- _EXCERPT_
=== Begin Enclosure ===
# TReconLM

# Installation

The code hase been ested on `Ubuntu 22.04.4 LTS`.

Create conda environment: `conda env create -f TReconLM.yml`

For using FlashAttention (https://github.com/pytorch/pytorch/issues/119054)
`pip install nvidia-cuda-nvcc-cu11`
`export TRITON_PTXAS_PATH=/opt/conda/envs/TReconLM/lib/python3.11/site-packages/nvidia/cuda_nvcc/bin/ptxas`
`export PYTHONPATH="${PYTHONPATH}:/path/TReconLM/src`

# Structure

Parameters for the experiments can be found in `src/hydra` which is oraganized as follows

1. `train_config`: contains all parameters for training including model definiton training hyperparameters

2. `inference_config`: contains all configurations for running trace reconstruction experiments in `src/eval_pkg/TR.py`

3. `data_config`: config for generating synthetic data (IDS channel) for testing

# Training

## Pretraining

in src run: `python pretrain.py exps=...` choose pretraining experiment from src/hydra/config/train_config/exps

Example: `python pretrain.py exps=test/pretrain_scratch`

Pretraining experiments: `ids_{60,110,180}nt`, test

Pretraining data is generated during the training process. 

Examples for training times:

1. Training a 20M model on 16M with sequence length `L=60` and cluster size `N=5` instances on one RTXA6000 takes approx. 1 day

2. Training a 300M model on 32M instances with sequence length `L=60` and cluster size `N=5` on two H100 takes approx. 3 days

## Finetuning

in `src` run: `python finetune.py exps=...` choose pretraining experiment from src/hydra/config/train_config/exps

Finetuning experiments: `microsoft_data`, `noisy_dna`

# Inference

in `src/eval_pkg` run: `python TR.py exps=...` choose experiment from src/hydra/config/inference_config/exps

# Data

## Noisy-DNA dataset 

see `data/noisy_dna/noisyDNA_README.md`

## Microsoft dataset

see `data/microsoft_data/Microsoft_data_README.md`

# Baselines 

The implementation for the VS, BMALA, and ITR can be found in Sabary et al. 2020. The code for MUSCLE can be found in Edgar 2004.
=== End Enclosure ===
- _RECORDED DATA_
=== Begin Enclosure ===
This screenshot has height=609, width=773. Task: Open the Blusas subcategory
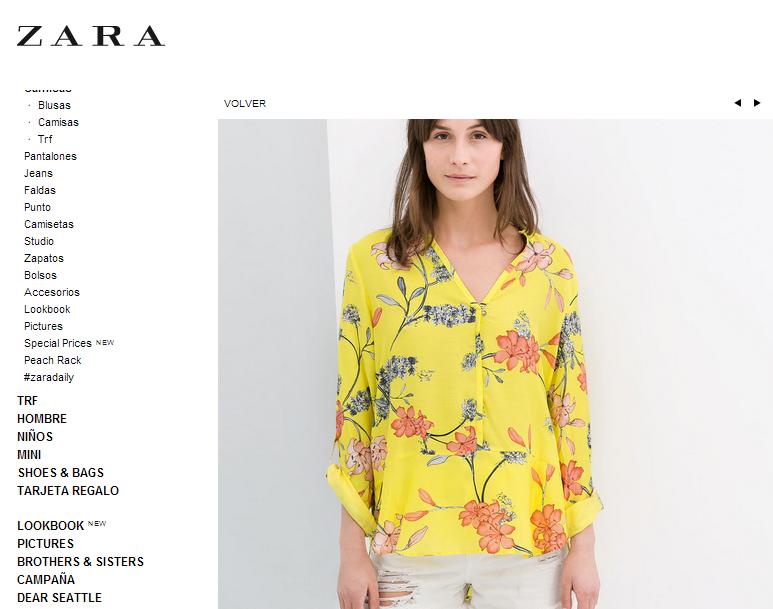54,105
=== End Enclosure ===
- _WORK ORDER_
From the TReconLM readme, output the passage that starts at the words "## Noisy-DNA dataset" and ends after "in Edgar 2004.", copied character for character.

- _TASK SOLUTION_
## Noisy-DNA dataset 

see `data/noisy_dna/noisyDNA_README.md`

## Microsoft dataset

see `data/microsoft_data/Microsoft_data_README.md`

# Baselines 

The implementation for the VS, BMALA, and ITR can be found in Sabary et al. 2020. The code for MUSCLE can be found in Edgar 2004.